#### Your goal
Say how many lines of the material include "amour". Give the number without any other text.

#### Supplied material
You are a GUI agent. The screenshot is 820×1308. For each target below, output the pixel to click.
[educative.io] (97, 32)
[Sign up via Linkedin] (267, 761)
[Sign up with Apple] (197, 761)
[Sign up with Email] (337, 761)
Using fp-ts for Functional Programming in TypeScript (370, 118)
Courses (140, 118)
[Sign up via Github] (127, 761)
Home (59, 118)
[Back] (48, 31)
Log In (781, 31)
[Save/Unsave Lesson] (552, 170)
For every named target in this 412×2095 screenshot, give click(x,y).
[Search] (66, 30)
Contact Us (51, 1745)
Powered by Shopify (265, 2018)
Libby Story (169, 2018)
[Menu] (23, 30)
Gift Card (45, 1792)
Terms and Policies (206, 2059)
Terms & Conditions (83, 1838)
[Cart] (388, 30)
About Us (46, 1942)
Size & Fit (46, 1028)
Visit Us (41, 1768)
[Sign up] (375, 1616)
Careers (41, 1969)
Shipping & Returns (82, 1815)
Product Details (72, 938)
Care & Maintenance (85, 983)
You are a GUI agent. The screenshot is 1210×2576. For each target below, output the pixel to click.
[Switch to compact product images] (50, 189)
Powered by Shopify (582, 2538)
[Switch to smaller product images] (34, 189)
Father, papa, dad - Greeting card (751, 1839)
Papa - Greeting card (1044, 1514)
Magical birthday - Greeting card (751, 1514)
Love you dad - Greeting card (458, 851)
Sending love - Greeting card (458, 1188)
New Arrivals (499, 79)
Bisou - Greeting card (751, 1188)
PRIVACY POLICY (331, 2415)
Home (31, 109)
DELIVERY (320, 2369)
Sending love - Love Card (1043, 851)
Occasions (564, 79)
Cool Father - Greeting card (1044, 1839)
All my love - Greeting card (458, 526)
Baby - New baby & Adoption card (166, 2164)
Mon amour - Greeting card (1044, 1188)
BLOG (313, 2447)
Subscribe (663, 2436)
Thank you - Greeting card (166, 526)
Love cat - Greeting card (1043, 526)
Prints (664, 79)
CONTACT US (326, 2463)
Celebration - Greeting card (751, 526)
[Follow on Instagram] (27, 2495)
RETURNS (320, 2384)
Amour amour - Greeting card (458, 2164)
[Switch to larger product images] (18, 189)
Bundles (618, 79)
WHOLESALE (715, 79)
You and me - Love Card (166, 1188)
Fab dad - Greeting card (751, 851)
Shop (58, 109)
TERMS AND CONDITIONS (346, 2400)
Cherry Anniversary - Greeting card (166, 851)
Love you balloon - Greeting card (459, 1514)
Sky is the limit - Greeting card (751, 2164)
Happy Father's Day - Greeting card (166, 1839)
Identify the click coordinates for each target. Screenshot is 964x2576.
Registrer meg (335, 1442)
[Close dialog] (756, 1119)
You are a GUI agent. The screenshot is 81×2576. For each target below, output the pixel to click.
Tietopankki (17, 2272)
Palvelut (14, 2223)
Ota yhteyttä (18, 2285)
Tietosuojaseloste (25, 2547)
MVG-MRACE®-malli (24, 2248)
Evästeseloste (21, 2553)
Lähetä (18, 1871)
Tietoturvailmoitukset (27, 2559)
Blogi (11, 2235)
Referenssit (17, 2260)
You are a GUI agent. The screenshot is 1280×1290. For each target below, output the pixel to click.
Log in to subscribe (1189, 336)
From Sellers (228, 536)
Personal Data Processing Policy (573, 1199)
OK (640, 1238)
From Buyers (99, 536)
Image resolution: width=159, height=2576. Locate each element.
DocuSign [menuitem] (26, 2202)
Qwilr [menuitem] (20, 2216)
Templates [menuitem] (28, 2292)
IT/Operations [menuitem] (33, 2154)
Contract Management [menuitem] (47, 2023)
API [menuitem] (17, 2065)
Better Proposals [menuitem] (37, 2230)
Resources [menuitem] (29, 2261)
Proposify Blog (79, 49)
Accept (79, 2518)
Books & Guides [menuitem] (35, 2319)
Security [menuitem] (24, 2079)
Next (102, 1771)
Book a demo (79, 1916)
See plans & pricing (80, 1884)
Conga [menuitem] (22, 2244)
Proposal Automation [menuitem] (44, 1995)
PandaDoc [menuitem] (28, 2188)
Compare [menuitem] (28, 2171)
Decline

#### Your response
2